提示文:

まずは、前回読んだ折口作品『口ぶえ』の抄の内容を振り返り、折口の文学観を考察しました。本作品は彼の少年時代を彷彿(ほうふつ)させる自伝的小説であるということですが、主人公の漆間安良少年が祖父の故郷・飛鳥の神社を親に内緒で訪ねるくだりは、まさに折口の祖父が飛鳥坐神社の宮司であった事実そのものです。

また漆間少年の旧制中学時代には、岡沢という雄々しく荒くれたスポーツマンの先輩と、清らかで知的な深みのある渥美という同級生がおり、その渥美少年とは同性愛である内容が記されています。

先生は、折口の恋愛形態や、彼の家系図から見える生い立ちの微妙さに触れ、彼の作品は、『死者の書』の聖なる俤人と恐ろしき死者、『口ぶえ』の中の乱暴で猛々しい者と清らかで知的な者というように相反する性格の人物(対象・世界)に惹かれ影響されていくが、最終的には聖なる美しいものに統合・浄化されていっていると話されました。

続いて、「藤無染と釋迢空」というテーマでも考察されました。年譜を示し、折口が国学院大学入学のために上京して10歳年上の藤無染と同居し、いろいろな面で彼に惹かれ敬慕、新仏教に傾倒していき、人生観、学問や創作世界に大きく影響を受けたと説明されました。そして、折口が国学院卒業後まもなく使い始めた「釋迢空」という筆名も藤無染が付けたものだと話されました。

課題の目標:
提示文によると、折口が国学院卒業後まもなく使い始めた「釋迢空」という筆名は、だれが付けたものか。

提供データ:

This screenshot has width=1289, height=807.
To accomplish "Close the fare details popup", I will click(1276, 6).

---

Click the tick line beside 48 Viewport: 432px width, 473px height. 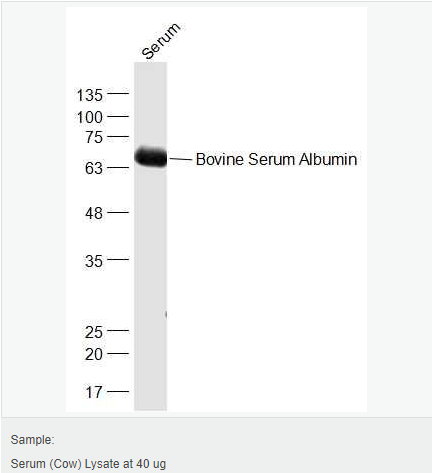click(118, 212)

本課題の解答:
藤無染が付けたものである。